Lots of people even drive themselves to and from chemo, although I appreciate the moral support of having a buddy there chemo-day to share the news of my 'counts' and to be there when I talk to my oncologist. But as far as your husband planning to take off on your predictable 'bad' days following your chemo treatments, I don't really think you'll need your husband home with you at all these first few rounds. (PLEASE Teresa, Marge, & Peggy jump in here if you disagree.) You'll know better after your first round of chemo, but I have never been so weak or light-headed that I was afraid to be home alone, even after 3 rounds. (I'm always chasing my husband out the door to shoot pool or get out and have coffee with his buddies, and I'm here lots of times alone.) If your husband has a limited number of 'sick days' left, he might be wise to save them for your last couple rounds of chemo, as the side effects get progressively worse. And having your sister-in-law so nearby,...I think you'll be fine. For Marge and I both, Days 4 & 5 after chemo were the worse as far as joint pain, and for me it was limited to night-time and only lasted a couple of days. You're gonna be surprised how GOOD you feel between chemos, Deanna, compared to how you are imagining it will be. You sailed through your radiation; I'm betting you'll do really good with chemo too.

pjba11 said:

chemo
Busy week for chemo. Deanna once you are done with your first session most of these jitters will go away. It really is not bad. The neulasta is good. I drove myself to the clinic and back for these shots, it had no immediate reaction. I thought I had a lot of bone pain from it, but now reading the reactions of the chemo aches from the other girls I think I had a normal reaction to all of it together. I also felt free to go to all of my childs and grandchildrens activities without getting sick. I had to learn to give myself shots when I had blood clots. I was wondering how it would go, but as soon as I did the first one... nothing to it. It really helped bring back a feeling of control over one more set back. When I had chemo I looked forward to the next 2-3 days alone at home. No one making food to smell, making noise or needing attention. It was great to ghost around by myself and enjoy what ever I felt like doing. Many of the people I knew doing chemo had to go to work so I felt very privledged to be home. Alone. When I rested I visualized the 'cancer vixen' and would put a bulls eye on it and shoot.... never missed!! Very primitive, but mind over matter!! Got em all. NED!! Linda and Teresa.... We will all soon be ready to join that club. My heart and prayers go with you all this week once again. Marge I know you made the right decision to try a lower doseage and fight again. Peggy (ps Deanna, when getting the neulasta shots within the 24 hrs... get them in your stomach. It sounds terrible, but it really is painless much less stinging than a shot in your arm. Really!!) Just wanted to add that we have a wind chill of -74 below zero here today. Glad this is not my chemo year to travel!! Hope this is not a double post something is weird on the site today.

lindaprocopio said:

((((Teresa)))) Sorry about the hair!
Try not to let the falling hair get you down, Teresa. It's all a part of the battle. It's a bummer when it first happens to you, even when you know it's coming, but you'll get used to it pretty quickly. Still, I wish I were there to give you a hug. I'm glad you have your wig already. Be sure and sign up at Heavenly Hats (google it) for their free hats for cancer patients so that you have a nice surprise box to look forward to.
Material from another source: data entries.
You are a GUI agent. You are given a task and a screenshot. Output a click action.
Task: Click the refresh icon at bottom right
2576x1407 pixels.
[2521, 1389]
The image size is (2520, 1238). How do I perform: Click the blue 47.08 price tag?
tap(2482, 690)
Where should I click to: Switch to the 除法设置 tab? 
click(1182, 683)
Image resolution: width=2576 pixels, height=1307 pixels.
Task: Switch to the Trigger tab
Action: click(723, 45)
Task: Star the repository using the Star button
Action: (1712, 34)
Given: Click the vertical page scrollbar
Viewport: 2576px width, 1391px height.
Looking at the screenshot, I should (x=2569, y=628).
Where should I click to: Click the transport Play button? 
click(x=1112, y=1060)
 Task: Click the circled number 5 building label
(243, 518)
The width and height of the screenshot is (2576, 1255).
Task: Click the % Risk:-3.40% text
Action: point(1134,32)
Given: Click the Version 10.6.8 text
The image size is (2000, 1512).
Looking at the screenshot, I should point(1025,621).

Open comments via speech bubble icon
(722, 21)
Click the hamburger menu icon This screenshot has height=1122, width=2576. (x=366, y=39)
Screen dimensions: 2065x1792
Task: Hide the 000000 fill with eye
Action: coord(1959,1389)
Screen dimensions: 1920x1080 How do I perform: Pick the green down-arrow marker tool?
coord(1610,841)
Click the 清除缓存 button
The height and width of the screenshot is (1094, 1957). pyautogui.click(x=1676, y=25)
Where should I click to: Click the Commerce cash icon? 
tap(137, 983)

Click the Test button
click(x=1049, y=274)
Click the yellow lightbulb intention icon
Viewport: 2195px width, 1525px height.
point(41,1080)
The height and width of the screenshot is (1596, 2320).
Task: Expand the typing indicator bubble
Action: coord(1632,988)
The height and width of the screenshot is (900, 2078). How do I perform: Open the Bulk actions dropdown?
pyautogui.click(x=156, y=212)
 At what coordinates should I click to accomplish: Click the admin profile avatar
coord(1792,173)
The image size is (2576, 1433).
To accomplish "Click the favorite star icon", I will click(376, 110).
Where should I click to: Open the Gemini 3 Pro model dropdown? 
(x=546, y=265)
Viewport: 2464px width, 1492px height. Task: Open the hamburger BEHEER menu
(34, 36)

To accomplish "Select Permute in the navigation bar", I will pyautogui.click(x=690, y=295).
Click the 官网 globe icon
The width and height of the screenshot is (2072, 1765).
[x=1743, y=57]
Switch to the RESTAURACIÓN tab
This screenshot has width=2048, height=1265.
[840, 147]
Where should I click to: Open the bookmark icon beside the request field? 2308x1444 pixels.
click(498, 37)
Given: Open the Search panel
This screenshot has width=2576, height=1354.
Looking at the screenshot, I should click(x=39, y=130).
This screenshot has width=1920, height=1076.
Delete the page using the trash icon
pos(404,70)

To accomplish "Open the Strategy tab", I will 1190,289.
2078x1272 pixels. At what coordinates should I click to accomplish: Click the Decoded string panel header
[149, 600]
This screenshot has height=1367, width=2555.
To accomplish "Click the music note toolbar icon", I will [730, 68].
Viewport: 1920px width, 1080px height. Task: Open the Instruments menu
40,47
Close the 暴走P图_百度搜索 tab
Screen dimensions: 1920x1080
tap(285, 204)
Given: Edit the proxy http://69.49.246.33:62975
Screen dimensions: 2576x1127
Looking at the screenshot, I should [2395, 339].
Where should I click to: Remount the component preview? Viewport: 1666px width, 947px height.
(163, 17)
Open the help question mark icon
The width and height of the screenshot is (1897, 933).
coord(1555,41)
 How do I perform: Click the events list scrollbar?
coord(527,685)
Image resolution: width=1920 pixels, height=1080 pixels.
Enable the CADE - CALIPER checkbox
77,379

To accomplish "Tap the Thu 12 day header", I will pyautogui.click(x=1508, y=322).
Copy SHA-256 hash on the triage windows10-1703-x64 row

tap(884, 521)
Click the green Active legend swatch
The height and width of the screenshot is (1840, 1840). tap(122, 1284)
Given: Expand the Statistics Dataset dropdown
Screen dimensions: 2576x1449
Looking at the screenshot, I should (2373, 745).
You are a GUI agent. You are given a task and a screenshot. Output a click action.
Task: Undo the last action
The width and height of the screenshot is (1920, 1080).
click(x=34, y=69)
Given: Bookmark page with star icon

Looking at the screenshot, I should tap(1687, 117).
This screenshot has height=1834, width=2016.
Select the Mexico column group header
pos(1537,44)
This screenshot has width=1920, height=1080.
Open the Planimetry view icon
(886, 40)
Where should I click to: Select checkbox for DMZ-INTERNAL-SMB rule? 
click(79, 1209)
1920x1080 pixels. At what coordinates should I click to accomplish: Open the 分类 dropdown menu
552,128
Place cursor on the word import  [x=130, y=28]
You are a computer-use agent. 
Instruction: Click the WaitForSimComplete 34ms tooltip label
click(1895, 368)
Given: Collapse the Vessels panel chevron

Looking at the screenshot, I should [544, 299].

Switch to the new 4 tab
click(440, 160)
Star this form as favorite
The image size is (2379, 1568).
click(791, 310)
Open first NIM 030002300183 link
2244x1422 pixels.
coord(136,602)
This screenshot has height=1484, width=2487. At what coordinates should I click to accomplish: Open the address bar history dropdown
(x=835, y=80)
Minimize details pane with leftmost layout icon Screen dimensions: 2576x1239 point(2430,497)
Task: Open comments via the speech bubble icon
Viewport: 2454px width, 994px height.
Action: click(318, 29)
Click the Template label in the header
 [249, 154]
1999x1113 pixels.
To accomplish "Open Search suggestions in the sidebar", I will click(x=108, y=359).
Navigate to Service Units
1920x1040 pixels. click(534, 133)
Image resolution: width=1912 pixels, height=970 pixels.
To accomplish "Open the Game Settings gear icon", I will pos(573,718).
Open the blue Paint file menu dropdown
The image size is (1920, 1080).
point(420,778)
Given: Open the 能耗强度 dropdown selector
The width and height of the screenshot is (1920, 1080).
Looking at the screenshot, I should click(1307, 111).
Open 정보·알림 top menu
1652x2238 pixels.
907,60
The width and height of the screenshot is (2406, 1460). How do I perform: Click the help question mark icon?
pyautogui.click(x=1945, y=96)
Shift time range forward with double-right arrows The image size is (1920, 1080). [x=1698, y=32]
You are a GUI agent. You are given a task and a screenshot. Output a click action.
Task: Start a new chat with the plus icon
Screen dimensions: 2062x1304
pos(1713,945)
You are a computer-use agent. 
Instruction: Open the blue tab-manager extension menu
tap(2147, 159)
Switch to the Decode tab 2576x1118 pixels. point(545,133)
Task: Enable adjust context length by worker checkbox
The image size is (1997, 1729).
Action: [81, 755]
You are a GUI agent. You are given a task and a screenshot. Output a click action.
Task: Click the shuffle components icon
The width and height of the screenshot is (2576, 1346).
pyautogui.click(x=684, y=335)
I heard from Marge off-board. She made it through her last round of chemo yesterday just fine and is hoping for a fun day tomorrow watching the Eagles football game, so, MARGE, I hope you continue to feel good and GO EAGLES!!

pjba11 said:

just a thought
Have a friend that always has her chemo on Fridays. Her husband is home with her for the week end. By the time her achy time is there she is able to send him off to work and rest. Leaving for the next couple of days, but my thoughts are always with all of you in prayer on one of your scheduled days. Glad you like the hats. They are a lot of help. It seemed like I had to have a lot to like a favarite few. Don't be afraid to 'stack them' too. They are even fun to wear over you wig for winter and they seem to make you wig more real too. Gods blessing on you next steps.